LO SOLICITADO - Copie textualmente todo lo que figura en el listado desde la línea que contiene "Given: Click the (e) caption label" hasta la línea que contiene "Looking at the screenshot, I should (x=118, y=41).", ambas incluidas.
### MATERIAL PROPORCIONADO ###
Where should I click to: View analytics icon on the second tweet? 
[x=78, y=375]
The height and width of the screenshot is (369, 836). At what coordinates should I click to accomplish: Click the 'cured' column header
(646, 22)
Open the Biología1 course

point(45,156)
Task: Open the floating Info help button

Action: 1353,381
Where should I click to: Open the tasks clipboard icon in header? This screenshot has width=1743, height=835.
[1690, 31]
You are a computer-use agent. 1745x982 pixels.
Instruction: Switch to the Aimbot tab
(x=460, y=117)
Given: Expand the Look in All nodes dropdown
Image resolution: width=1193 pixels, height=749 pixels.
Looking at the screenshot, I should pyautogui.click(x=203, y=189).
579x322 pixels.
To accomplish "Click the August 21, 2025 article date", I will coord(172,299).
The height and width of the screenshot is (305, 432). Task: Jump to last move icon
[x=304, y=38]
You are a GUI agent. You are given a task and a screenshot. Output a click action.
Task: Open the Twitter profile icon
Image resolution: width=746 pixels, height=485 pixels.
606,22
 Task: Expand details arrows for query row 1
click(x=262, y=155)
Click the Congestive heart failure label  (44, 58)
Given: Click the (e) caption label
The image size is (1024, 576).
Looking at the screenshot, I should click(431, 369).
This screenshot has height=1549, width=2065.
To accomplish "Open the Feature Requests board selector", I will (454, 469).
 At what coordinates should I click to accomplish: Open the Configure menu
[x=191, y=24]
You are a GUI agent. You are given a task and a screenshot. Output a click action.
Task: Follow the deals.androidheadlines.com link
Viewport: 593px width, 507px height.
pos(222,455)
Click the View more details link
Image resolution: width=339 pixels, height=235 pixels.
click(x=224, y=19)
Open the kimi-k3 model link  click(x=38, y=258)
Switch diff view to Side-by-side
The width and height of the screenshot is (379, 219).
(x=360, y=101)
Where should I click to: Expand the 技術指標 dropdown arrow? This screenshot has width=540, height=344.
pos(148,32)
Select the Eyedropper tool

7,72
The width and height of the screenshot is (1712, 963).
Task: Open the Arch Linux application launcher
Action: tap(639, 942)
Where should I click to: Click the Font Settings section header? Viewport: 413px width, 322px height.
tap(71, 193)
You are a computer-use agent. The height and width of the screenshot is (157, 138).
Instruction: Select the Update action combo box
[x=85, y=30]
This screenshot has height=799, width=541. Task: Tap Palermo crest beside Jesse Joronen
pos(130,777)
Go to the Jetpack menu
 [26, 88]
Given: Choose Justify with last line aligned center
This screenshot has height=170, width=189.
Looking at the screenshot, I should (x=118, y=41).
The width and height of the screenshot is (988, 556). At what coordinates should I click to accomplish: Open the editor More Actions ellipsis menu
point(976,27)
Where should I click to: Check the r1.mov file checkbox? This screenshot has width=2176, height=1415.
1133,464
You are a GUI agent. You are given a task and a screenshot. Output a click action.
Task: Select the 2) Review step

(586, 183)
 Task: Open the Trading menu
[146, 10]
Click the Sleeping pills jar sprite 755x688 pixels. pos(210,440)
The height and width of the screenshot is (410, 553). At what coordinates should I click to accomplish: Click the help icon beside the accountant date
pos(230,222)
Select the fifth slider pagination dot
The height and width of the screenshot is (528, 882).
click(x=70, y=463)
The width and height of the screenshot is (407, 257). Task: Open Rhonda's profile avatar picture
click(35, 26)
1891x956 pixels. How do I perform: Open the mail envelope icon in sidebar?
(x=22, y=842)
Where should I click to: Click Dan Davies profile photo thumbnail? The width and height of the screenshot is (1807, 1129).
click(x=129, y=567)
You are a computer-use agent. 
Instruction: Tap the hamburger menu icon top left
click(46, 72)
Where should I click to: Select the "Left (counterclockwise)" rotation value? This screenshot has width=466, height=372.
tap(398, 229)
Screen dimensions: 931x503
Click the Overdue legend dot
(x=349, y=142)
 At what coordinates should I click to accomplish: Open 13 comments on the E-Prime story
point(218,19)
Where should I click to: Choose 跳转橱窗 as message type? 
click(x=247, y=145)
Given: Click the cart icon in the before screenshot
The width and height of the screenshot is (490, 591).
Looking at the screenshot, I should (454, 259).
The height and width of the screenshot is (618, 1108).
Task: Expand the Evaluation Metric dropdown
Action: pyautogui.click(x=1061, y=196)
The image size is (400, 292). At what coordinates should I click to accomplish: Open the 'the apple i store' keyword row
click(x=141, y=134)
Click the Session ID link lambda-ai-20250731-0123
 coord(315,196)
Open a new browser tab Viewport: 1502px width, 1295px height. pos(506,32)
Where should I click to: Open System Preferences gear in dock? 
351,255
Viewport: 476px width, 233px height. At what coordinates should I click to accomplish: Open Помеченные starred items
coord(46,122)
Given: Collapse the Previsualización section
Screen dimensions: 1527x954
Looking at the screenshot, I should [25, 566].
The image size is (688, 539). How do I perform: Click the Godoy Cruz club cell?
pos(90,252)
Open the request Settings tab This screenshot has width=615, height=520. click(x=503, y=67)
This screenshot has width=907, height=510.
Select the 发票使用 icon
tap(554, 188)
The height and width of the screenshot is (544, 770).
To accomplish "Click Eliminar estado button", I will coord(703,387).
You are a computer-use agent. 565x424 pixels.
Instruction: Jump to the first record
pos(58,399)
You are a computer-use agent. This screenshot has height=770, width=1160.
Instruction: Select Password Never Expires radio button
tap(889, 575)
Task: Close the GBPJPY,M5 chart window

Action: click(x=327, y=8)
###
LA RESPUESTA -
Given: Click the (e) caption label
The image size is (1024, 576).
Looking at the screenshot, I should click(431, 369).
This screenshot has height=1549, width=2065.
To accomplish "Open the Feature Requests board selector", I will (454, 469).
 At what coordinates should I click to accomplish: Open the Configure menu
[x=191, y=24]
You are a GUI agent. You are given a task and a screenshot. Output a click action.
Task: Follow the deals.androidheadlines.com link
Viewport: 593px width, 507px height.
pos(222,455)
Click the View more details link
Image resolution: width=339 pixels, height=235 pixels.
click(x=224, y=19)
Open the kimi-k3 model link  click(x=38, y=258)
Switch diff view to Side-by-side
The width and height of the screenshot is (379, 219).
(x=360, y=101)
Where should I click to: Expand the 技術指標 dropdown arrow? This screenshot has width=540, height=344.
pos(148,32)
Select the Eyedropper tool

7,72
The width and height of the screenshot is (1712, 963).
Task: Open the Arch Linux application launcher
Action: tap(639, 942)
Where should I click to: Click the Font Settings section header? Viewport: 413px width, 322px height.
tap(71, 193)
You are a computer-use agent. The height and width of the screenshot is (157, 138).
Instruction: Select the Update action combo box
[x=85, y=30]
This screenshot has height=799, width=541. Task: Tap Palermo crest beside Jesse Joronen
pos(130,777)
Go to the Jetpack menu
 [26, 88]
Given: Choose Justify with last line aligned center
This screenshot has height=170, width=189.
Looking at the screenshot, I should (x=118, y=41).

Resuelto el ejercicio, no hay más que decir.